More critically, in the category of “Eligible” silver (qualified for delivery but not yet registered as deliverable), JPMorgan controls over half of the holdings.
In any silver short squeeze, the core market battles are essentially twofold: first, who can deliver physical silver; second, whether and when these silver supplies are allowed into the delivery pool.
Unlike in the past, when JPMorgan was a major silver short, today it sits at the “gatekeeper” position of silver.
Currently, only about 30% of total silver inventory is “Registered” for delivery, while most of the “Eligible” inventory is concentrated in a few institutions. The stability of the silver futures market ultimately depends on the actions of these few nodes.
The Paper System Is Gradually Failing
If one were to describe the current silver market in one sentence:
The rally continues, but the rules have changed.
The market has undergone an irreversible transformation—trust in the “paper silver system” is collapsing.
This is not an isolated incident; similar changes are happening in the gold market too.
Gold inventories at the New York Mercantile Exchange (COMEX) have been declining steadily, with “Registered” gold repeatedly hitting lows, forcing the exchange to transfer gold from the “Eligible” category, which is not normally used for delivery, to fulfill transactions.
Globally, funds are quietly shifting.
Over the past decade, the mainstream asset allocation has been highly financialized—ETFs, derivatives, structured products, leverage tools—all can be “securitized.”
Now, more and more capital is withdrawing from financial assets and seeking physical assets that do not depend on financial intermediaries or credit backing, with gold and silver being prime examples.
Central banks continue to buy gold in large quantities, almost without exception choosing physical form.
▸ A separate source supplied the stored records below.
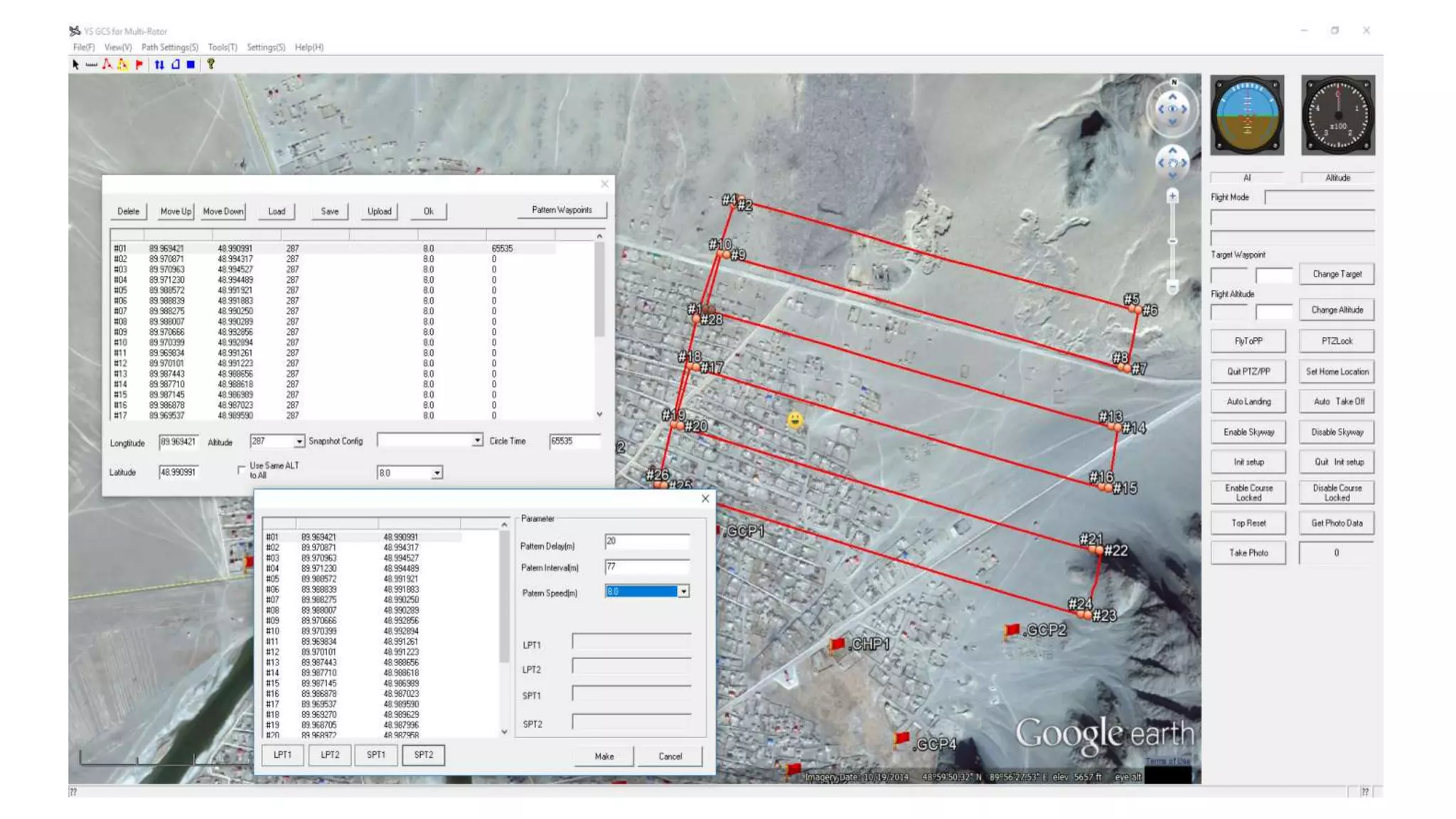Select the arrow pointer tool
Viewport: 1456px width, 819px height.
point(75,65)
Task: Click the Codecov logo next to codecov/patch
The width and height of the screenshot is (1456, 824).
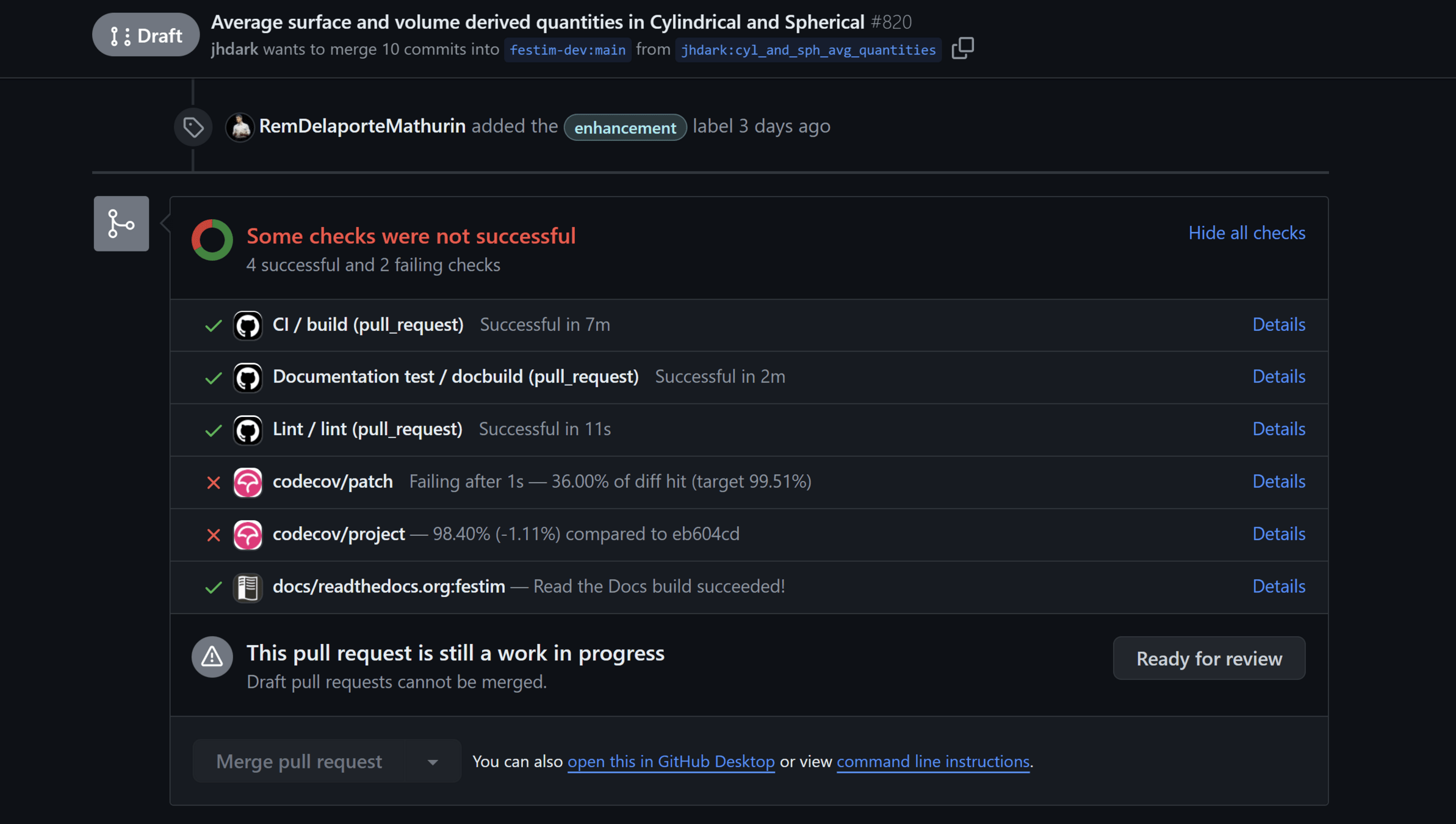Action: tap(248, 482)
Russia has banned gold exports, and even Western countries like Germany and the Netherlands are demanding the repatriation of their overseas gold reserves.
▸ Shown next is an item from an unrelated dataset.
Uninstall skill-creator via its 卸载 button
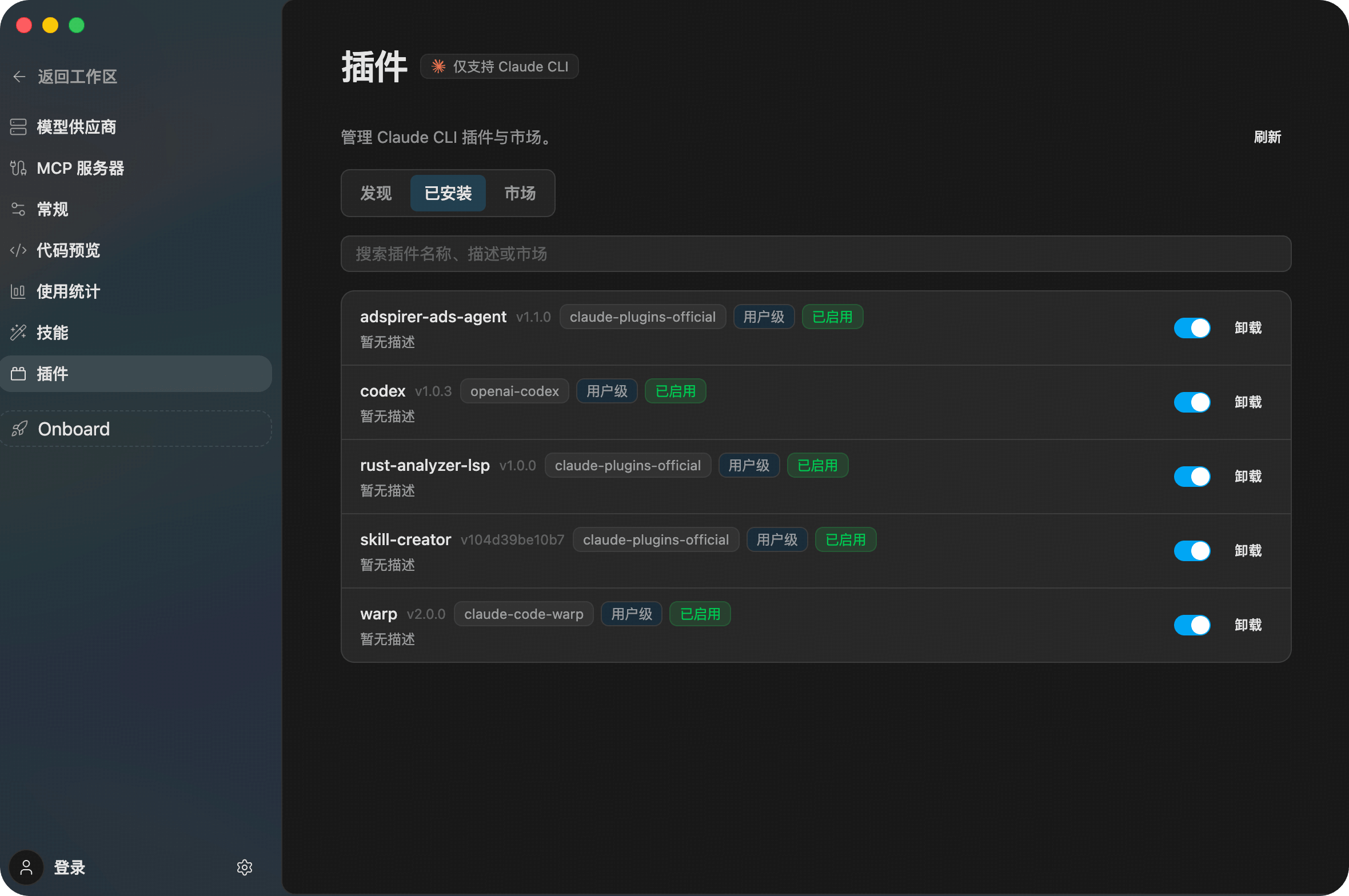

Liquidity is giving way to certainty.
When gold supply cannot meet enormous physical demand, capital begins to seek alternatives, and silver naturally becomes the first choice.
The essence of this physical movement is a weakening US dollar and a reallocation of monetary pricing power amid de-globalization.
According to Bloomberg reports in October, gold is shifting from the West to the East.
Data from CME and LBMA show that since late April, over 527 tons of gold have flowed out of vaults in the US and UK—the largest western markets. Meanwhile, gold imports by Asian major gold-consuming countries, such as China, have increased, with August’s imports reaching a four-year high.
In response to these market changes, JPMorgan plans to relocate its precious metals trading team from the US to Singapore by the end of November 2025.
Behind the surge in gold and silver prices is a return to the “gold standard” concept. While this may not be feasible in the short term, one thing is certain: whoever holds more physical metal has greater pricing power.
When the music stops, only those holding real gold and silver can sit comfortably.